ABOUT HOLLEY ATKINSON

Holl

A native New Yorker, Holley launched her consultancy Making Food Work in 2009. She supports local food + tech initiatives on a wide range of issues and challenges with digital & social media strategy and coaching, product development, marketing and other advisory services. She is passionate about local food systems, social media, and information technology. Ongoing engagements include start-ups and established businesses in food distribution, advocacy, and hospitality, as well as tech and the arts. Individual private clients have included chefs, scientists, academics, artists, journalists, progressive political candidates and activists.

Holley co-founded the Food+Tech Meetup in early 2010 and the Slow Money NYC Meetup later that same (pivotal!) year. She has been a leader of several non-profit organizations including Slow Food NYC (she became a Slow Food member in 2003, served on the NYC board from 2010-2021, and co-chaired Communications), Chefs for the Marcellus (food & beverage professionals who mobilized in 2011 to ban fracking in New York State, achieved in 2014), and the Culinary Historians of New York, where she served until 2018 as Vice Chair of the board of directors. In 2008 Holley helped to organize Brooklyn's most successful Obama for America fundraiser. In January 2013 the Beecher's Flagship Foundation awarded her their Pure Food Hero Prize; in January 2014 she was invited to the Obama White House to participate live in the State of the Union Social. Since 2017 she has been a mentor in several food & ag innovation accelerator programs (Food-X and FoodFutureCo), and a social media coach and mentor to startups in the FoodBytes! Pitch by Rabobank food & ag innovation discovery platform.

Holley has over 30 years’ experience producing and managing content and technology in the interactive services sector, primarily in entrepreneurial settings. Until 2010 Holley was EVP at Triton Digital Media, the leading provider of digital applications, services, and content to major-market commercial radio stations. Her editorial and production teams published daily news in 12 music genres syndicated to over 500 station websites.

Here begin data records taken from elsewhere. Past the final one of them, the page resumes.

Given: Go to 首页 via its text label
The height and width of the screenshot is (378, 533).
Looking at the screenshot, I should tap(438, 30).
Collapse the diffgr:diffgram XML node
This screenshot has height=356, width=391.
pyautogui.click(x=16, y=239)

In 2007, Triton acquired MJI Interactive, a leading independent radio syndicator. Holley had joined MJI Broadcasting in 1996 to launch MJI's interactive unit as part of a broad and ambitious new business initiative to develop Internet-based services for broadcast radio affiliates (MJI was acquired by Clear Channel's Premiere Radio Networks in 1999). In addition to content, she also worked on R&D and delivery of MJI's innovative web-based tools for radio stations, including content management systems, e-mail marketing, podcasting, text messaging and social media.

Prior to MJI/Triton, Holley worked on several pioneering pre-Internet digital publishing ventures in "Silicon Alley" including the first edition of TV Guide Online. She ran the U.S. subsidiary of CTL Telematique, a pioneering French software start-up bringing its interactive tools to the nascent U.S. online market, where her team developed early interactive versions of USA TODAY and the New York B2B Yellow Pages. Before transitioning to the digital media sector, Holley was Administrator of New York University's prestigious graduate program at the Institute of French Studies. Her first job in food was as a cheesemonger at Lamarca Cheese Shop in Gramercy Park, unless you count cooking for families while working as an "au pair" in Paris and East Hampton.

Holley holds a dual B.A. in History and French from Brown University. She has also completed the Culinary Techniques and Advanced Culinary Techniques courses at the International Culinary Center (fka French Culinary Institute), and attended Farm Camp at Flying Pigs Farm, a boot camp for professionals working in food service, food media, and farm and food advocacy.